Yvette Cooper’s Palestine Action Article Risked Prejudicing Activists’ Trial

Then-home secretary went against prosecutors’ advice by writing op-ed.

by Joshua Carroll

18 May 2026

Lev Radin/Sipa USA via Reuters

Former home secretary Yvette Cooper risked prejudicing the trial of six Palestine Action activists by writing an article justifying her decision to ban the group, the Guardian has revealed.

The Crown Prosecution Service warned Cooper that her op-ed in the Observer last August might unfairly impact the outcome of an ongoing trial relating to a break-in at an Israeli-owned weapons factory.

​The activists were cleared of aggravated burglary at the end of that trial but, following a retrial, four of them were found guilty of criminal damage on 5 May. They now face being sentenced under anti-terrorism law despite the fact the jury was only aware of the criminal damage charges.

In the article, Cooper wrote that Palestine Action activists were facing “charges that include, in the assessment of the independent Crown Prosecution Service, a terrorism connection.”

At the time, it had not been made public that anyone arrested in connection to the group’s activities was facing terrorism-related charges, and the media was banned from reporting on it until after this month’s verdict.

In response to Cooper’s article, defence lawyers argued last year that a fair trial would be impossible. They said in a written submission that the article was “dripping in innuendo.”

​They added: “In one breath, she is saying that many important details cannot yet be publicly reported; in another, she is reporting some of those very details herself”.

In a pre-trial ruling in November, Mr Justice Johnson said Cooper “was specifically advised that going ahead with the article might prejudice these proceedings” but she “went ahead anyway”.

But he dismissed the defence’s application and ruled that the article did not ultimately prejudice proceedings. A Home Office spokesperson said: “The judge concluded that the article did not prevent a fair trial taking place.”

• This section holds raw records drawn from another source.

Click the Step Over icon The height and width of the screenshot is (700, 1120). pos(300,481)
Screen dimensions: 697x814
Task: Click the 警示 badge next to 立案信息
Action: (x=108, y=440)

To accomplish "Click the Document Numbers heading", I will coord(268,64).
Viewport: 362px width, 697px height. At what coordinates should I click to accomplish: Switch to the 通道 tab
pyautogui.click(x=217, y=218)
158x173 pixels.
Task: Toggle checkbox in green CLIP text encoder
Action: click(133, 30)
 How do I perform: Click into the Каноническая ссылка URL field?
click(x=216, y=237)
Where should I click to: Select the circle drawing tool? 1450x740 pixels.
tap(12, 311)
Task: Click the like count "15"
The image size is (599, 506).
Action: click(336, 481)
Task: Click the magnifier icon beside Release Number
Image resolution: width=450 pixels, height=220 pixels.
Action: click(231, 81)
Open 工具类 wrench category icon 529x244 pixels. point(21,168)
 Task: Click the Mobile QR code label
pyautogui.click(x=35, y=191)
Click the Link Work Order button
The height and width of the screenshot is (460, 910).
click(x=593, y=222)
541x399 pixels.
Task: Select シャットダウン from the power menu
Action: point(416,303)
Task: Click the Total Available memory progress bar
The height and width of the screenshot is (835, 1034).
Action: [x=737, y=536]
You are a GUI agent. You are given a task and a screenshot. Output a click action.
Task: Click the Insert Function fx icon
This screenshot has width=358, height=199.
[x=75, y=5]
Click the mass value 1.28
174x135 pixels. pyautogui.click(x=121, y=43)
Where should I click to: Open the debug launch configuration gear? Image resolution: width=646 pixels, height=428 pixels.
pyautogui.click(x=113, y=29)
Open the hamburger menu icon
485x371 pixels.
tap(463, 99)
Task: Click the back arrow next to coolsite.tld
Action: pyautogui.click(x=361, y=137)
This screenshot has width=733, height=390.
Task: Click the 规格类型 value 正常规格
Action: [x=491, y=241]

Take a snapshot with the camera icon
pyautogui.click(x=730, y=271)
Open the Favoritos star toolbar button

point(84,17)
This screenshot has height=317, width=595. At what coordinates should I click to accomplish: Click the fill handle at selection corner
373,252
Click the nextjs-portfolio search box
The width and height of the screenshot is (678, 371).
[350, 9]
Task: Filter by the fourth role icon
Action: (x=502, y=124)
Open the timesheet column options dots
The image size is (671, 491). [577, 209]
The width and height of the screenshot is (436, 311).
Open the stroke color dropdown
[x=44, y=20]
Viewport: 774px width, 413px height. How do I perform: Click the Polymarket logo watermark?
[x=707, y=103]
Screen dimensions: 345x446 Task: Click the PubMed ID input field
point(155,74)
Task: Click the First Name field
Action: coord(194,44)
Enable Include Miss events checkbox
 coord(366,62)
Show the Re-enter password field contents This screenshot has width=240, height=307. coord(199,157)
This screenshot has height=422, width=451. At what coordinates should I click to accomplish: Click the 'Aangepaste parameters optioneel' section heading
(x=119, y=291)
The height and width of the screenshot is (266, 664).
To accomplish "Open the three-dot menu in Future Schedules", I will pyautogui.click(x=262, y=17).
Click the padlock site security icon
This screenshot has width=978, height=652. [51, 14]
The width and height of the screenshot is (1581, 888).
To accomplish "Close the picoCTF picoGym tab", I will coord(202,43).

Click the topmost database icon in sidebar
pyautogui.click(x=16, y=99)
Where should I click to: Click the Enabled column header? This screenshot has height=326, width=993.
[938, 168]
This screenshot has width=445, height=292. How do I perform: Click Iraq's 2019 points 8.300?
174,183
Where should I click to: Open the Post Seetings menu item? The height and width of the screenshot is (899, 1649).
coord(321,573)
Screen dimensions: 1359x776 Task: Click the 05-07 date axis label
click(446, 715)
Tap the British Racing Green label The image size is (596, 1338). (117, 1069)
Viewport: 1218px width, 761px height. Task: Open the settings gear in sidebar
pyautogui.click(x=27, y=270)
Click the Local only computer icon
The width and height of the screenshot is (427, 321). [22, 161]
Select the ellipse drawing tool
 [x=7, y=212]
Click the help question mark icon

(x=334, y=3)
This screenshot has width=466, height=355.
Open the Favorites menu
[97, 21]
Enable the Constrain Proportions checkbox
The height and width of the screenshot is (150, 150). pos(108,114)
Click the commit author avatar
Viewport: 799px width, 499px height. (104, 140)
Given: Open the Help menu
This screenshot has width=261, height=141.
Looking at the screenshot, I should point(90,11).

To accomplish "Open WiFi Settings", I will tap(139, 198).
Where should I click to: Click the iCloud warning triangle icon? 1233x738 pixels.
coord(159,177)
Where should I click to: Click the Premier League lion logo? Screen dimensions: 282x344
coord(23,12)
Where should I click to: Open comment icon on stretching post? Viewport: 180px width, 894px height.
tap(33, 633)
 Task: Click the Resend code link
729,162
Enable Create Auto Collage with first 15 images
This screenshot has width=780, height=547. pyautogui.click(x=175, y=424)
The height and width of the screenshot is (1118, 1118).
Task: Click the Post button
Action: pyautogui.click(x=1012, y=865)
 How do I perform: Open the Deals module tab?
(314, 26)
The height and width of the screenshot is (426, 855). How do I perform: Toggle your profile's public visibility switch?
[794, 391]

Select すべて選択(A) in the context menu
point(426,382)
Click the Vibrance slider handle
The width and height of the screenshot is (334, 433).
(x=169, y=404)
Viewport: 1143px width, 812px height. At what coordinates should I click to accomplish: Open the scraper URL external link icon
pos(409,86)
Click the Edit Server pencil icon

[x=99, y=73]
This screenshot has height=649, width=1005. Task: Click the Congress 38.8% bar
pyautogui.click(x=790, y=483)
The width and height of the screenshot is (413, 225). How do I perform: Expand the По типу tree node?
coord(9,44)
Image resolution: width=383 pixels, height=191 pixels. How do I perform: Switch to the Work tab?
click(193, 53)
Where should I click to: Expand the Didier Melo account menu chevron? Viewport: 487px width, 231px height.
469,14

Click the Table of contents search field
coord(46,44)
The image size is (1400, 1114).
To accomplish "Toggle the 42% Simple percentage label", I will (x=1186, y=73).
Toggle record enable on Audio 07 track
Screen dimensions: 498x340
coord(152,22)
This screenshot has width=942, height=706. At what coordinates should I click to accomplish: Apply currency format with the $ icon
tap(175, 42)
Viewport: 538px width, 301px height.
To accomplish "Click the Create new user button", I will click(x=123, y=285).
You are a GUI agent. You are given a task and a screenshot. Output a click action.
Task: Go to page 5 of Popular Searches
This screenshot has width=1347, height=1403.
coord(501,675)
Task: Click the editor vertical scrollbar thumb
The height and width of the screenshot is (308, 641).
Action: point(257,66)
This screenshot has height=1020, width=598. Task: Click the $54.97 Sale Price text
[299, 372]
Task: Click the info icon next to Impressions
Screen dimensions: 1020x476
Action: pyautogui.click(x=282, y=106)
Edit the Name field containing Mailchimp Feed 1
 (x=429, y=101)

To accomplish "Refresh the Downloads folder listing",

Cooper’s decision to proscribe Palestine Action as a terrorist organisation was ruled unlawful by the high court earlier this year, but the ban remains in place amid an appeal by the government.

More than 3,000 people have been arrested for defying the ban by holding signs expressing their support for the group and their opposition to Israel’s genocide in Gaza.

Joshua Carroll is a writer and journalist.